[INFORMATION]
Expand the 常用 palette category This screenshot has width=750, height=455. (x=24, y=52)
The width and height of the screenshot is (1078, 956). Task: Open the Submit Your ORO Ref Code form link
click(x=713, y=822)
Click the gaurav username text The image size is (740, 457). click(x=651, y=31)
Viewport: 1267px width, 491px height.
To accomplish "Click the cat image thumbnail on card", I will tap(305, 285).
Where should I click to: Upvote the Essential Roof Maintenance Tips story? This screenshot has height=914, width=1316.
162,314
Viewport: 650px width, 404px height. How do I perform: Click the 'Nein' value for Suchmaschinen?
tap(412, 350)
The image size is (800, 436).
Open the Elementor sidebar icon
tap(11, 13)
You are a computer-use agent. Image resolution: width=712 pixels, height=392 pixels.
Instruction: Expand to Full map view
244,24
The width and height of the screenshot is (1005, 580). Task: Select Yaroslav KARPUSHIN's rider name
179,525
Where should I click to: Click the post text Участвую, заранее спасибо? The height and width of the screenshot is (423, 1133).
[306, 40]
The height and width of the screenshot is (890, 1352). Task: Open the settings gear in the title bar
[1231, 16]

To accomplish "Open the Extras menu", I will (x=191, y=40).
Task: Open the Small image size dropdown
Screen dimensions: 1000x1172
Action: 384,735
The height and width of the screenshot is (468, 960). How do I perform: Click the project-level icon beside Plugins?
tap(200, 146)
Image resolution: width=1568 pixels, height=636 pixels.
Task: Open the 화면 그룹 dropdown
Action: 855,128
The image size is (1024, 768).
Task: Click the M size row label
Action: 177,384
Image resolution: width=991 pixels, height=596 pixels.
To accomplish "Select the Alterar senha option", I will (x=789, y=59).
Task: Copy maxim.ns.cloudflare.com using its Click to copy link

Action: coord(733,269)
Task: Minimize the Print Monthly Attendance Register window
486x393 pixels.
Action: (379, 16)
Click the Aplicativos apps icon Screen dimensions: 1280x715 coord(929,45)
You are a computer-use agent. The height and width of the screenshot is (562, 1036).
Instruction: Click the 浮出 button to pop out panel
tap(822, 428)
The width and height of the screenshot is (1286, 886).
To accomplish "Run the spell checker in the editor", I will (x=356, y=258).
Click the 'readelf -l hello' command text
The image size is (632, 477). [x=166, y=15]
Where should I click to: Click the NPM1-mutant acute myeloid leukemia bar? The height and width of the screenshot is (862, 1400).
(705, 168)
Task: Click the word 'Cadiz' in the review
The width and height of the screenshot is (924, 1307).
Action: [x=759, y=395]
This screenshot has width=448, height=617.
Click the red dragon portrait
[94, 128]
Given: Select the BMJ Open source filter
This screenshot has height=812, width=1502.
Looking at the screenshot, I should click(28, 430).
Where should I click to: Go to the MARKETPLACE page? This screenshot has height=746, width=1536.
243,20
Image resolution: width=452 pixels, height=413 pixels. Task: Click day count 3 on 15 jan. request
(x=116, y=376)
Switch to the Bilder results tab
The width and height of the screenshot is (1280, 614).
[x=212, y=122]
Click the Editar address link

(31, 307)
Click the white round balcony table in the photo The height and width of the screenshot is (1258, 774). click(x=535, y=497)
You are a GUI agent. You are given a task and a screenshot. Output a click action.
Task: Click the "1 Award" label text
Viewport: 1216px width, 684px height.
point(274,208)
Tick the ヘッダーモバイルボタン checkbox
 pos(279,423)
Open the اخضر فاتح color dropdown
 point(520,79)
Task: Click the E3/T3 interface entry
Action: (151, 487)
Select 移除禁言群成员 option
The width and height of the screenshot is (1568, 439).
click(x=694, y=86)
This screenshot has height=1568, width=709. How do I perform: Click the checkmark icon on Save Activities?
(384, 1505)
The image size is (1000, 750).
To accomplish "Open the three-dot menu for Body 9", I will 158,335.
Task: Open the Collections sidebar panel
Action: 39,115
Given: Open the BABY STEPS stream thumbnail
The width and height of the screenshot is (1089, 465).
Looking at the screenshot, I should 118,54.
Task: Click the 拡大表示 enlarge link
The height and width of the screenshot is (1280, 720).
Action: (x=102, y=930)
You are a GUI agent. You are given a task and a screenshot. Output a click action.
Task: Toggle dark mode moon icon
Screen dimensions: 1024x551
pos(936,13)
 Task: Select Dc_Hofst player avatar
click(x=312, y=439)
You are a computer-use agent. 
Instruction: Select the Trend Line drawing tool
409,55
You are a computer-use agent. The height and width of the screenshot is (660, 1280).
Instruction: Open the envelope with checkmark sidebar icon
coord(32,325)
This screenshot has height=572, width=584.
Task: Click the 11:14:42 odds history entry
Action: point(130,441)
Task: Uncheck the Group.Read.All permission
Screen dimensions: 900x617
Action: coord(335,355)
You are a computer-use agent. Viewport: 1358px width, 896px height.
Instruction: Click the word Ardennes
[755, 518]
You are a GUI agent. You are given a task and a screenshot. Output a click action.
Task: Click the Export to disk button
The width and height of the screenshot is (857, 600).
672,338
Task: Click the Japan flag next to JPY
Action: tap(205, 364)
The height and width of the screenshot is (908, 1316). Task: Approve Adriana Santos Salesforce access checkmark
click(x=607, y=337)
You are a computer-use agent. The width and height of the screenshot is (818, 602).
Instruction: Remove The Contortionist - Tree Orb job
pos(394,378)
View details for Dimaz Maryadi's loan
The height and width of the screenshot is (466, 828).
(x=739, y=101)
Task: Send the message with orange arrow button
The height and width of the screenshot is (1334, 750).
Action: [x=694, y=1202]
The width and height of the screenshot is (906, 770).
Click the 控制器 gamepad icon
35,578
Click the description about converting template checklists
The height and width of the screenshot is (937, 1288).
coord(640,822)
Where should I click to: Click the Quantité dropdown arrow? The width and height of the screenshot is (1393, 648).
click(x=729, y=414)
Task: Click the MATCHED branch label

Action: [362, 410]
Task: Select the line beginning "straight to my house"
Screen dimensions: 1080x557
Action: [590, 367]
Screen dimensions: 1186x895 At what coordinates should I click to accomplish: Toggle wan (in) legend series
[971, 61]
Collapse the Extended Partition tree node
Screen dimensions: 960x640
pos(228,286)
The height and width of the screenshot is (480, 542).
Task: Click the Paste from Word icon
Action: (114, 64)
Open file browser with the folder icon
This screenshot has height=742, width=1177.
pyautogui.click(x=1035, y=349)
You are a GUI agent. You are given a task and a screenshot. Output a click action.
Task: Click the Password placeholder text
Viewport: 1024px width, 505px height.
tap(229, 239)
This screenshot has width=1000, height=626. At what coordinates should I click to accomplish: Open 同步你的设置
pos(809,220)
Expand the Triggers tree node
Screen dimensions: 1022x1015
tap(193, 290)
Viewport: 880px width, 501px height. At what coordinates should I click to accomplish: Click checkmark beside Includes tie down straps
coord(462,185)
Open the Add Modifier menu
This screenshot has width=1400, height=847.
[/INFORMATION]
WHAT THE TASK REQUIRES -> Working from the data above, extract solely the lines from the one containing "Click the 控制器 gamepad icon" through the one containing "Task: Select the", exactly as they appear, both included.

ANSWER TO THE EXERCISE ->
Click the 控制器 gamepad icon
35,578
Click the description about converting template checklists
The height and width of the screenshot is (937, 1288).
coord(640,822)
Where should I click to: Click the Quantité dropdown arrow? The width and height of the screenshot is (1393, 648).
click(x=729, y=414)
Task: Click the MATCHED branch label

Action: [362, 410]
Task: Select the line beginning "straight to my house"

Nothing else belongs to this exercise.